Using your second example I made something like this, it's not exactly pretty but it should be easy to extend. If your tree starts to get big, you can define some sets of rules to parse the dict.
Each rule here are actually pretty much "what should I do when i'm in which state".
def rule2(key, value):
if key == 'VRAM (Total)':
return (key, value)
elif key == 'Chipset Model':
return (key, value)
def rule1(key, value):
if key == "Graphics/Displays":
if isinstance(value, dict):
return (key, recursive_checker(value, rule1))
else:
return (key, value)
else:
return (key, recursive_checker(value, rule2))

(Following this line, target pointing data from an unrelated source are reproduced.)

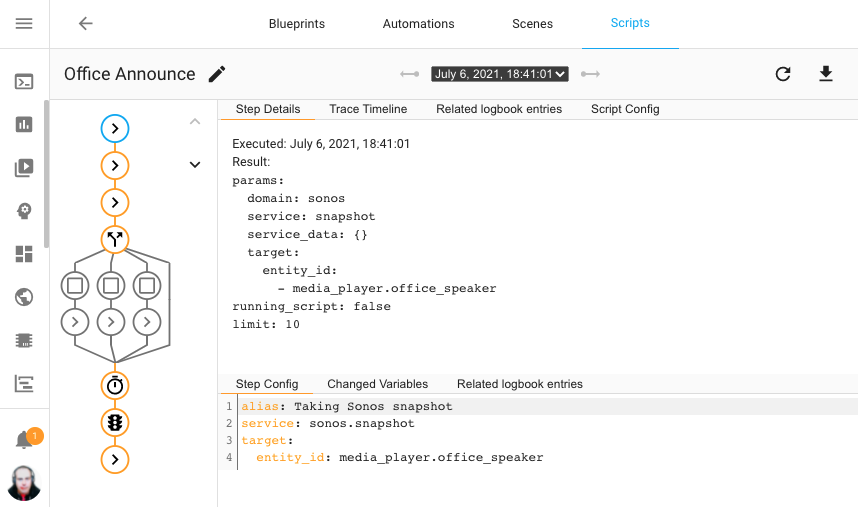Open the notifications bell
This screenshot has width=858, height=507.
(x=24, y=440)
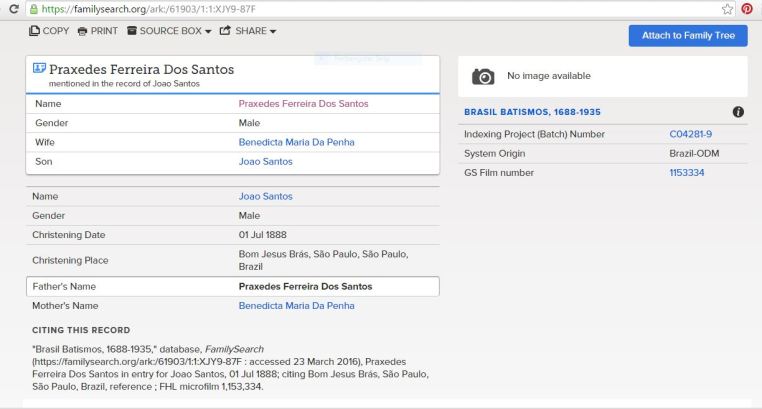Click the Pinterest extension icon
This screenshot has height=409, width=762.
coord(746,9)
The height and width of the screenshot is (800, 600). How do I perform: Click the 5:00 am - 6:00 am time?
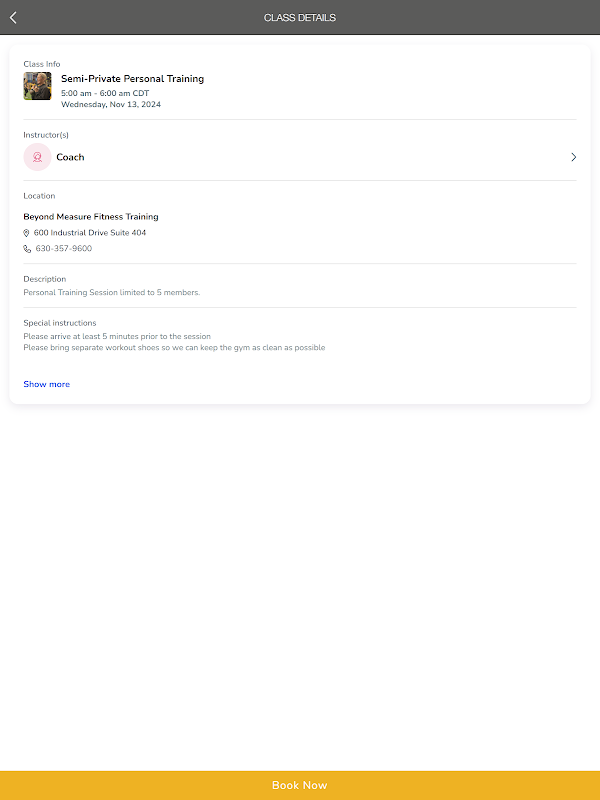pos(105,93)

def recursive_checker(dat, rule):
def inner(item):
key = item[0]
value = item[1]
return rule(key, value)
return dict(filter(lambda x: x!= None, map(inner, dat.items())))
# Important bits
print recursive_checker(data, rule1)
In your case, as there is not many states, it isn't worth doing it but in case you have multiple cards and you don't necessarly know which key should be traversed but only know that you want certain keys from the tree. This method could be used to search the tree easily. It can be applied to many things.